##### EXERCISE DATA #####

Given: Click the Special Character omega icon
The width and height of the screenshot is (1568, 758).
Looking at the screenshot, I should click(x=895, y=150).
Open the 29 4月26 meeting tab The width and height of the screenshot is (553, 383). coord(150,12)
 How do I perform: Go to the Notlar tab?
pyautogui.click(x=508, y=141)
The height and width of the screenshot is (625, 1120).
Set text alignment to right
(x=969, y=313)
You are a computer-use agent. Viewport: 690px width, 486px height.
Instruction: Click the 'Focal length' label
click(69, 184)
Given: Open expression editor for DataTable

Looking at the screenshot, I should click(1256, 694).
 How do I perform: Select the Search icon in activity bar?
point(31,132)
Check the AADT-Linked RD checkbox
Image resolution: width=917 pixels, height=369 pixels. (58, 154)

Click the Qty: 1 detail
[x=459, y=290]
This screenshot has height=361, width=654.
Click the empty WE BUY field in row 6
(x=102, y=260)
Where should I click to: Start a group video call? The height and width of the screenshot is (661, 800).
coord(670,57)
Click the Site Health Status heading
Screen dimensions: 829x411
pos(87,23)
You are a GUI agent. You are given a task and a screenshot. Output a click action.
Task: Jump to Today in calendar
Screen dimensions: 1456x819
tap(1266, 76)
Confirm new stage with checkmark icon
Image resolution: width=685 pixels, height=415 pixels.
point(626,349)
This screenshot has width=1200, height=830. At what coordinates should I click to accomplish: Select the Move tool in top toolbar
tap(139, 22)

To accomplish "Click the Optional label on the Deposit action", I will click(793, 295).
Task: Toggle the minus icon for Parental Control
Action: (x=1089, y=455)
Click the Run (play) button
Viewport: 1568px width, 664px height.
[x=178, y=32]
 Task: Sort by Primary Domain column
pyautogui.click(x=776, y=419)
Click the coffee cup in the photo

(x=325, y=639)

#####

▶ **TASK ITEM**
Reprint the entries above in full, exactly as they are.

▶ **SOLUTION FOR THIS TASK**
Given: Click the Special Character omega icon
The width and height of the screenshot is (1568, 758).
Looking at the screenshot, I should click(x=895, y=150).
Open the 29 4月26 meeting tab The width and height of the screenshot is (553, 383). coord(150,12)
 How do I perform: Go to the Notlar tab?
pyautogui.click(x=508, y=141)
The height and width of the screenshot is (625, 1120).
Set text alignment to right
(x=969, y=313)
You are a computer-use agent. Viewport: 690px width, 486px height.
Instruction: Click the 'Focal length' label
click(69, 184)
Given: Open expression editor for DataTable

Looking at the screenshot, I should click(1256, 694).
 How do I perform: Select the Search icon in activity bar?
point(31,132)
Check the AADT-Linked RD checkbox
Image resolution: width=917 pixels, height=369 pixels. (58, 154)

Click the Qty: 1 detail
[x=459, y=290]
This screenshot has height=361, width=654.
Click the empty WE BUY field in row 6
(x=102, y=260)
Where should I click to: Start a group video call? The height and width of the screenshot is (661, 800).
coord(670,57)
Click the Site Health Status heading
Screen dimensions: 829x411
pos(87,23)
You are a GUI agent. You are given a task and a screenshot. Output a click action.
Task: Jump to Today in calendar
Screen dimensions: 1456x819
tap(1266, 76)
Confirm new stage with checkmark icon
Image resolution: width=685 pixels, height=415 pixels.
point(626,349)
This screenshot has width=1200, height=830. At what coordinates should I click to accomplish: Select the Move tool in top toolbar
tap(139, 22)

To accomplish "Click the Optional label on the Deposit action", I will click(793, 295).
Task: Toggle the minus icon for Parental Control
Action: (x=1089, y=455)
Click the Run (play) button
Viewport: 1568px width, 664px height.
[x=178, y=32]
 Task: Sort by Primary Domain column
pyautogui.click(x=776, y=419)
Click the coffee cup in the photo

(x=325, y=639)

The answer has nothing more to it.